#### Texte proposé

L’observation des lemmings en Arctique améliore les connaissances sur les petits mammifères
Une étude scientifique ambitieuse a été menée par une équipe de chercheurs canadiens et norvégiens sur les lemmings de l’archipel norvégien du Svalbard. Elle a permis de répondre à un vieux mystère de l’écologie en Arctique, à savoir ce qui détermine les cycles de population bien établis des petits mammifères de la région, notamment les campagnols et les lemmings.
Ces espèces de rongeurs demeurent les mammifères les plus nombreux de l’Arctique. Ils sont à ce titre un des éléments essentiels du réseau alimentaire. Les conclusions de l’étude publiée dans la revue spécialisée Proceedings of the National Academy of Sciences (PNAS) démontrent l’importance des prédateurs en tant que principal facteur à l’origine des cycles de procréation dans les populations de lemmings.
« Ce que nous avons au Svalbard est une situation unique où les campagnols et les lemmings n’ont pas de prédateurs spécialisés, ce qui est très différent de leurs congénères habitant dans d’autres parties de l’Arctique », a déclaré Dominique Fauteux, chercheur au Musée canadien de la nature, et auteur principal de l’étude.
Le Musée canadien de la nature situé à Ottawa indique que M. Fauteux étudie l’écologie et les réseaux alimentaires des petits mammifères depuis une dizaine d’années dans l’Arctique canadien. « Nous disposons dorénavant d’un modèle simple et réel dans lequel nous pouvons tester les influences sur leurs populations, lorsque la régulation par les prédateurs est absente », a-t-il précisé.
L’Arctique est peuplé par de nombreux prédateurs, dont les renards arctiques, les hermines et les rapaces. Toutefois, précise l’institution, en raison de la complexité du réseau alimentaire, il est « difficile de déterminer l’importance relative des prédateurs, l’influence ascendante des plantes sur les herbivores et les facteurs non biologiques tels que le temps et le climat ».
Les scientifiques expliquent que la situation « inhabituelle » du Svalbard offre des perspectives uniques. On apprend que le campagnol d’Europe de l’Est (Microtus levis) a probablement été introduit sur l’île du Spitzberg (qui fait partie de l’archipel du Svalbard) par des navires miniers en provenance de Russie, entre les années 1920 et 1960.
« L’île offrait un écosystème isolé, sans prédateurs importants, et des herbes sur lesquelles les campagnols se sont développés », soulignent les chercheurs.
La deuxième partie de l’étude, qui s’est déroulée sur plusieurs décennies dans les années 1990 et 2000, a porté sur l’influence du climat sur les fluctuations de la population. Des travaux antérieurs des chercheurs norvégiens ont montré que la pluie sur la neige pendant les hivers créait des couches de croûte qui empêchaient les campagnols et les rennes du Svalbard d’accéder aux plantes situées sous la neige.
À ce titre, des déclins importants de population ont été observés au cours des hivers où la pluie sur la neige était importante. L’étude révèle toutefois que les déclins de population se produisent également lorsque la densité de campagnols est très élevée à l’automne, ce qui entraîne probablement un surpâturage et une réduction de la survie pendant les longs hivers arctiques.

########
#### Données fournies

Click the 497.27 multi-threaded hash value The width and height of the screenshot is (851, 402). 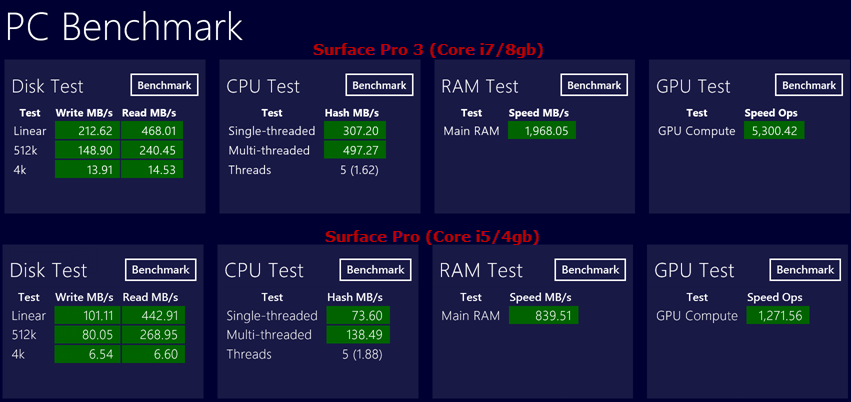click(x=355, y=150)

########

### Activité
D'après le texte proposé, comment le campagnol d'Europe de l'Est est-il probablement arrivé sur l'île du Spitzberg ?

### Corrigé
Il a probablement été introduit par des navires miniers venus de Russie, entre les années 1920 et 1960.